E tudo começa de forma mais ou menos estranha com a faixa de abertura, “El Imperio del Mal”. Primeiro irrompe um sample de cânticos e percussão daquilo que parece ser uma tribo nativa americana, depois desenvolve-se uma passagem rock com guitarras surf, crescendos paralelos e percussão em escalada. E quando se pensa que as coisas não poderiam ser mais estranhas surge um sample de “Star Wars” onde se escuta: “I've been waiting for you, Obi-Wan. We meet again at last"”. “Dear Fear:” começa serena com ruídos provenientes de rádios, teclas e percussão esparsa, mas cedo se constrói e se fortifica em intensos crescendos e sucessivos clímaxes levados a cabo essencialmente por um indestrutível “muro” de instrumentos de cordas. Por tudo isto, “Dear Fear:” recupera a cadência dramática dos Godspeed You! Black Emperor ao mesmo tempo que se assemelha uma inabalável força da natureza. O sampling volta a surgir em “”El tigre que hay en ti”, um tema que manda o pós-rock para cima dos Calexico, enquanto se debate com uma postura mais rock do que nunca. Mas desta vez os Migala insistiram em não ficar muito tempo no mesmo trajecto e fazem questão de o mostrar de faixa para faixa. “WWW (Searching for the Wicked Witch of the West”, volta a baralhar tudo e encontra os Migala a tentarem fundir a estranheza (o início) com o quase pastoral (o meio), e descargas de guitarras rock (o fim). E depois voltam a misturar tudo outra vez. Depois de uma espécie de interlúdio apaziguador, surge “Your Star, Strangled”, uma das duas faixas onde Abel Hernandez empresta a sua voz. Aqui, a historia é outra, de novo. A da folk, desencadeada pelo som gentil de uma guitarra acústica, harmónica e a envolvente teia de cordas que marca presença no final. As palavras de Abel Hernandez são essenciais na criação do cenário comovente: “And the snow still falls, and the stars the have no light, or name". No final da canção já é tudo demasiado barulhento e eléctrico para que se possa chamar folk seja ao que for.

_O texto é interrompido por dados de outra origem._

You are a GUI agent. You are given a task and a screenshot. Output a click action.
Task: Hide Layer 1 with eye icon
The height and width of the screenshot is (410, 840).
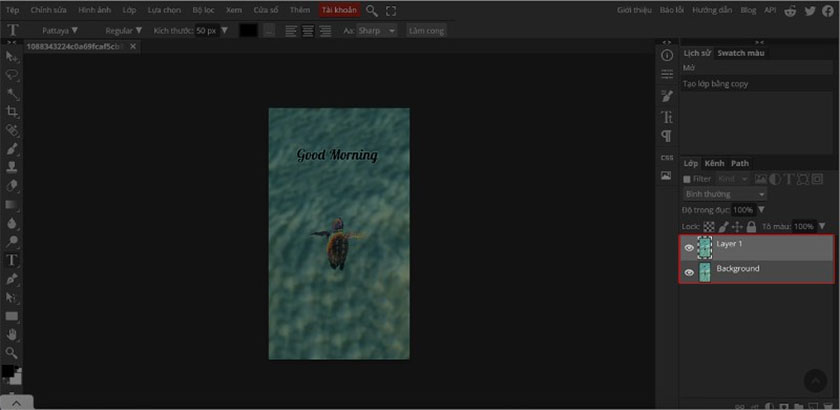click(689, 247)
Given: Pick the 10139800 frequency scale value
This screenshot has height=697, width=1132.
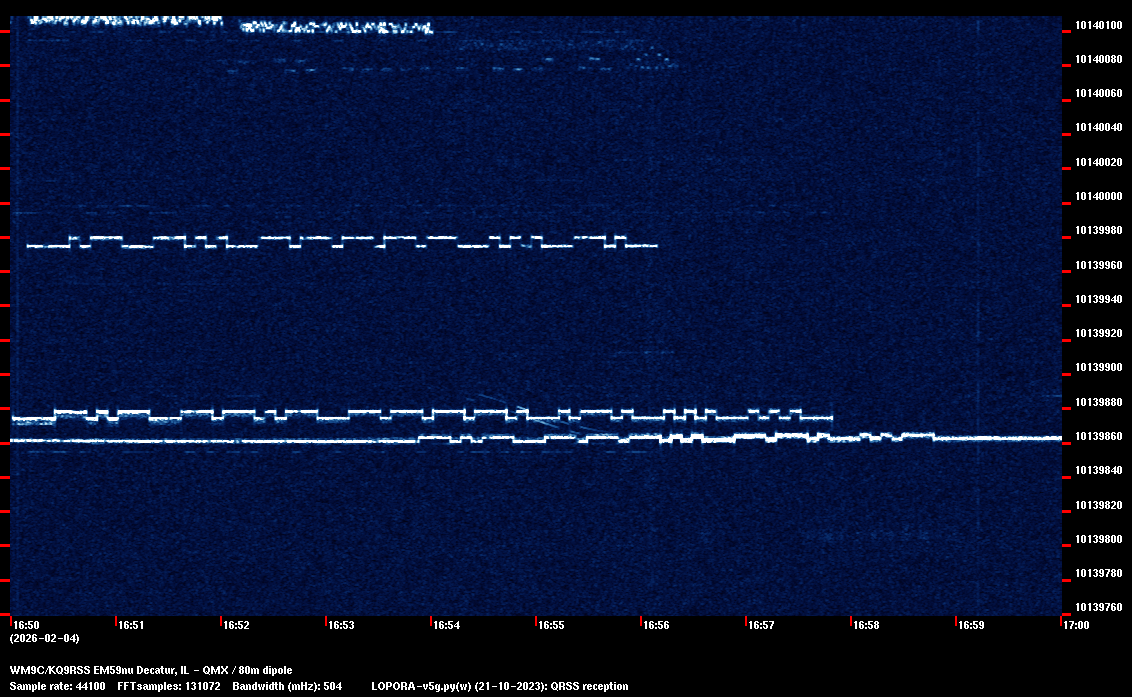Looking at the screenshot, I should click(1097, 539).
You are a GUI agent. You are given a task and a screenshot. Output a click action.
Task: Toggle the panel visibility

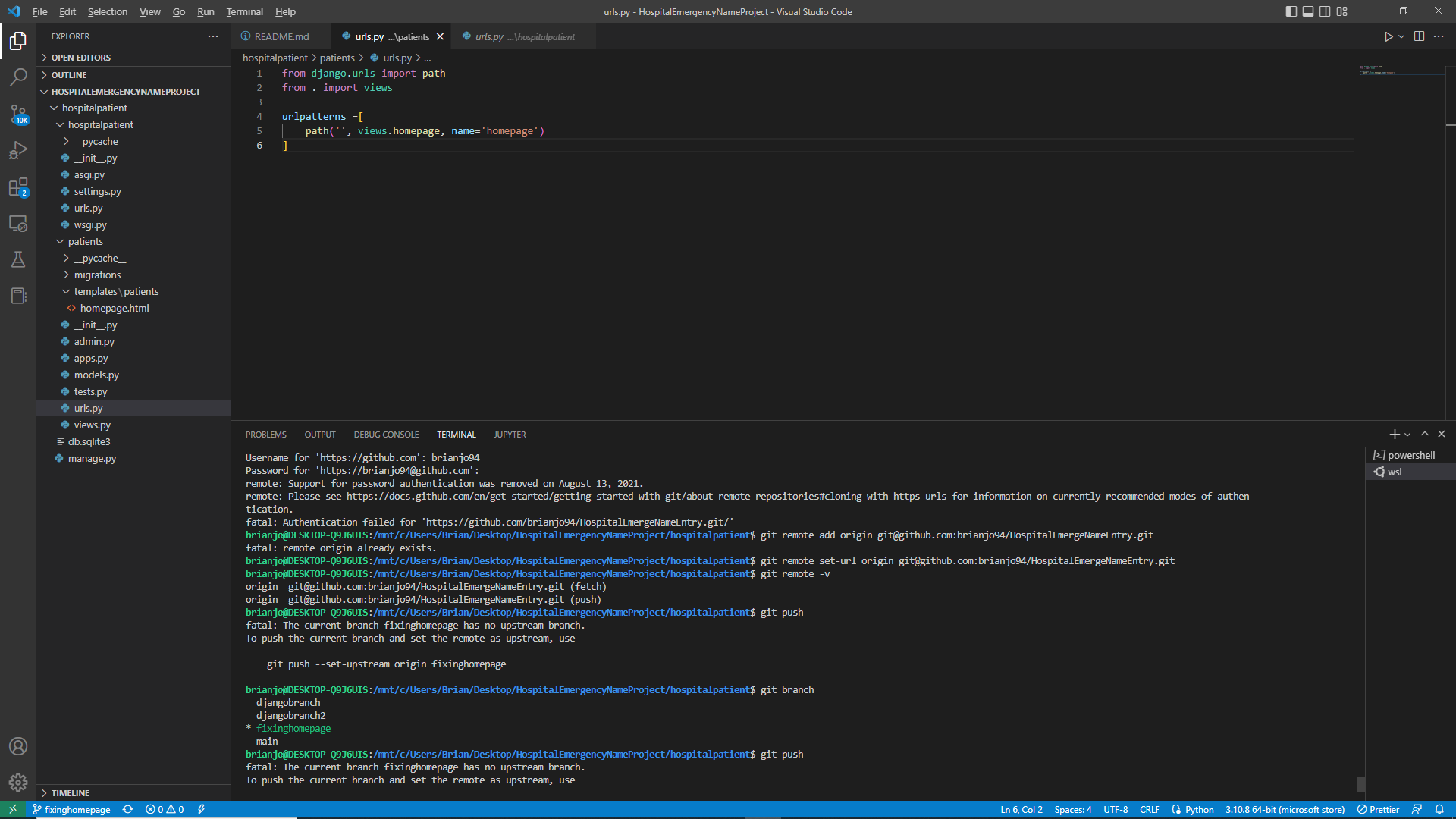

O chilrear dos pássaros com que termina “Your Star, Strangled” dá lugar ao som do mar na faixa seguinte, “El gran miércoles”, um tema que se prolonga até perto dos sete minutos e que encerra quase todas os caminhos percorridos neste “La Increíble Aventura”. O som do oceano continua até se juntarem guitarras e cordas numa introdução que se desenvolve até receber de novo a voz de Abel Hernandez: “It appears to me I've seen / Three honeys with tiger t-shirts on". E depois, precedida por um grito, a explosão a la Godspeed, com guitarras esfuziantes, cordas, percussão e as tonalidades etéreas que o pós-rock tão arduamente anseia. “Tucson, Game Over” volta a levar os Calexico a um concerto dos Godspeed e “Lecciones de vuelo com Mathias Rust”, o tema que fecha o disco, é um exercício de mais de dez minutos que, pela quantidade de secções facilmente distinguíveis, se assemelha quase a “With tired eyes, tired minds, tired souls, we slept”, o último tema do explosivo Those Who Tell the Truth Shall Die, Those Who Tell the Truth Shall Live Forever dos Explosions In The Sky e, verdade seja dita, à maioria dos temas dos Godspeed. Secção após secção, camada após camada, crescendo após crescendo, os Migala terminam com um daqueles riffs que valem por todo um disco. Acompanhado por cordas, é claro. E no pós-rock não há melhor forma de acabar um disco como aquela que fecha a cortina de “La increíble aventura”. Aqui, os Migala vestiram o pós rock com outras roupas, fundiram-no com outras ambiências e o resultado é deslumbrante.